> DESCRIPTION OF THE TASK: Locate each line in the records containing "axis". Copy it.

[[ INFORMATION PROVIDED, beginning ]]

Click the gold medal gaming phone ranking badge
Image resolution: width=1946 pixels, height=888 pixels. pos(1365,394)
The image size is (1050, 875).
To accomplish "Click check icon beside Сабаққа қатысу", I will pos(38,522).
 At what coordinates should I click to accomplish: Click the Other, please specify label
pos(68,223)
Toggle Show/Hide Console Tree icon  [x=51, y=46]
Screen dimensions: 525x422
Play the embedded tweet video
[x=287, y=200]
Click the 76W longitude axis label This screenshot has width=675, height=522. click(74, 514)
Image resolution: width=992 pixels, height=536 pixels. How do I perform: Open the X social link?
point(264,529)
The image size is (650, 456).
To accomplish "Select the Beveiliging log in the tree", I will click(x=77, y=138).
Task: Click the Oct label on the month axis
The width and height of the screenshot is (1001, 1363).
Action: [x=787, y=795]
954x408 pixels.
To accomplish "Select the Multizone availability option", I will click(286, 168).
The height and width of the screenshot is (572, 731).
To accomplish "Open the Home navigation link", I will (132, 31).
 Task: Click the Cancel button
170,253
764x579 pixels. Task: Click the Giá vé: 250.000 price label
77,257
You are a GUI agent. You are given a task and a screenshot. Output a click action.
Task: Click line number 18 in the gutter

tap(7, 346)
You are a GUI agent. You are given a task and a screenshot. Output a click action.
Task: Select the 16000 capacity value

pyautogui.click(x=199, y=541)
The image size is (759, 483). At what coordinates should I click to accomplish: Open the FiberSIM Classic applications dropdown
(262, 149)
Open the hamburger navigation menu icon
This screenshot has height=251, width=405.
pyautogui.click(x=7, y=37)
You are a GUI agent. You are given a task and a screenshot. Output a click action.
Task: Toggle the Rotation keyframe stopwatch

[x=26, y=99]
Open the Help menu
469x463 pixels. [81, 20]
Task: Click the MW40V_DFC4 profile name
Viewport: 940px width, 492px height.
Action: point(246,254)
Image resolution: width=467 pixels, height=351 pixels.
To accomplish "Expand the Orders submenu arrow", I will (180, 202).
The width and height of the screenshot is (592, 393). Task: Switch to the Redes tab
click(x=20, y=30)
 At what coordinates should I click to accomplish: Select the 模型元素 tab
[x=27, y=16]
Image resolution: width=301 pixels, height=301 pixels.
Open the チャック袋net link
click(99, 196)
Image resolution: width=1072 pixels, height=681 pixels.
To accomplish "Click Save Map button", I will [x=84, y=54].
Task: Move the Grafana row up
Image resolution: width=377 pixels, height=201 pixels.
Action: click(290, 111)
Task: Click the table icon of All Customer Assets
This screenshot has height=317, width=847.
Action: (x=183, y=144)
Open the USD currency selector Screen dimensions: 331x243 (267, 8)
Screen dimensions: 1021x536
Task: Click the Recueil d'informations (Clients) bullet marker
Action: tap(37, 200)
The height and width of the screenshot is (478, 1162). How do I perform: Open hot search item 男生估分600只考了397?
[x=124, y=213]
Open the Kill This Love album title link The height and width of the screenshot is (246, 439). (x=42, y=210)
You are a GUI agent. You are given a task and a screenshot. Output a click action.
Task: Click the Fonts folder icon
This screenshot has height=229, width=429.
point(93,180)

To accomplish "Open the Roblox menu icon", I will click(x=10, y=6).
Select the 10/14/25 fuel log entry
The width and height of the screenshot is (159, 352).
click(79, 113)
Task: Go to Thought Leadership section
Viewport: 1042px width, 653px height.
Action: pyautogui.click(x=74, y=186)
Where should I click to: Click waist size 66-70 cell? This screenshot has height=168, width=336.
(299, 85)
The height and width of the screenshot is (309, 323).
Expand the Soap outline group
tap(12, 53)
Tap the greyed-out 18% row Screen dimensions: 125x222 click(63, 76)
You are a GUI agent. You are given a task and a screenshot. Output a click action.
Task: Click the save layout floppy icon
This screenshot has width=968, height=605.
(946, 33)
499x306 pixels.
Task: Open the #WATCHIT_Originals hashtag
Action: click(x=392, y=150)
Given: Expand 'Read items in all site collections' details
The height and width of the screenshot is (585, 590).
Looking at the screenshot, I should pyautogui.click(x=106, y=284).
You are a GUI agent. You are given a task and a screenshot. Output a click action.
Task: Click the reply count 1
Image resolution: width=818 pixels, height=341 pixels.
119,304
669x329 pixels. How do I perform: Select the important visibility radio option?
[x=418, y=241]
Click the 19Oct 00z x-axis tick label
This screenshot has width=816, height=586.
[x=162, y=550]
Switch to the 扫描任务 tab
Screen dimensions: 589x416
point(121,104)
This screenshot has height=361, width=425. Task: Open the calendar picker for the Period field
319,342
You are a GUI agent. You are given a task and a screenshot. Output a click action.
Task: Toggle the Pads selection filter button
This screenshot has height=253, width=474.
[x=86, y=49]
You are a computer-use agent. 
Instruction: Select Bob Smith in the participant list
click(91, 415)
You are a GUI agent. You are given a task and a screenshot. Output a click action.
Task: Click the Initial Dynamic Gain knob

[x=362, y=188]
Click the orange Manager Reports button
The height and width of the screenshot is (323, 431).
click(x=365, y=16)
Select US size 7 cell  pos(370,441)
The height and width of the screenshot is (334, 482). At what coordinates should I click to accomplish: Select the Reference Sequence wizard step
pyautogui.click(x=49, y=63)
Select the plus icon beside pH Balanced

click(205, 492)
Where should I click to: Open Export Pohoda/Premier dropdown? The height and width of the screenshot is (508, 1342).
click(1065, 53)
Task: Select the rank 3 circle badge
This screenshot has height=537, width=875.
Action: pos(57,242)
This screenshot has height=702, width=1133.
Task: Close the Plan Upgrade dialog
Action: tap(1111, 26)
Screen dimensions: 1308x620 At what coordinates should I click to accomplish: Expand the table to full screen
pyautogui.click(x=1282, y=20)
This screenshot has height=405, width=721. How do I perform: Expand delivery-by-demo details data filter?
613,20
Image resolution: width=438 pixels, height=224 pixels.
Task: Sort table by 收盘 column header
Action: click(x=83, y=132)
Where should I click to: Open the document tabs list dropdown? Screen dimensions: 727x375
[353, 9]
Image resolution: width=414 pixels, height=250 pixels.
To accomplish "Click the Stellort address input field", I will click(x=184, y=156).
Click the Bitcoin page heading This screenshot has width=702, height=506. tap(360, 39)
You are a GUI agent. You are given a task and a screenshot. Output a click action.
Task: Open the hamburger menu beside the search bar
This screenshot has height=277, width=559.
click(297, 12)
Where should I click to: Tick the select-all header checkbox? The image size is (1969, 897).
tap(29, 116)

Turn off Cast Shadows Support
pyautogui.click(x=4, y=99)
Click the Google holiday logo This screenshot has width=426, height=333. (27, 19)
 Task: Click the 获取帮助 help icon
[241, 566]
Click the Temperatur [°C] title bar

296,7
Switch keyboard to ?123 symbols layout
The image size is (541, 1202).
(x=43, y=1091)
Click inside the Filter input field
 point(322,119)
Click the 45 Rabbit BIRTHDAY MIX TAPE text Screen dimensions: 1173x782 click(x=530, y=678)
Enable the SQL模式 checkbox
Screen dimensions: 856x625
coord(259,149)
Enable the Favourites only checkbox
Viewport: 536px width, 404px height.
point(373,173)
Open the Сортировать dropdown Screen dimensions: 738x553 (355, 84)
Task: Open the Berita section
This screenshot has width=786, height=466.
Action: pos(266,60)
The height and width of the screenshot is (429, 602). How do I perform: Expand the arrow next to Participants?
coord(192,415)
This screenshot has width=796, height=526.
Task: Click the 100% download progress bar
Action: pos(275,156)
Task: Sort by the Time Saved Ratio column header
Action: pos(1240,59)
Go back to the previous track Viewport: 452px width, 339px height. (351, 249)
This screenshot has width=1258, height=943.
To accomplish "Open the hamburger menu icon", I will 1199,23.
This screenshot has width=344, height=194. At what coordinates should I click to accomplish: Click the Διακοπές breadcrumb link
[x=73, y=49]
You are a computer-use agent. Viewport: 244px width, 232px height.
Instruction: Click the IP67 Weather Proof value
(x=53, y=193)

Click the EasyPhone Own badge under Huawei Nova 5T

[[ INFORMATION PROVIDED, end ]]

> YOUR SOLUTION:
Click the 76W longitude axis label This screenshot has width=675, height=522. click(74, 514)
Task: Click the Oct label on the month axis
Click the 19Oct 00z x-axis tick label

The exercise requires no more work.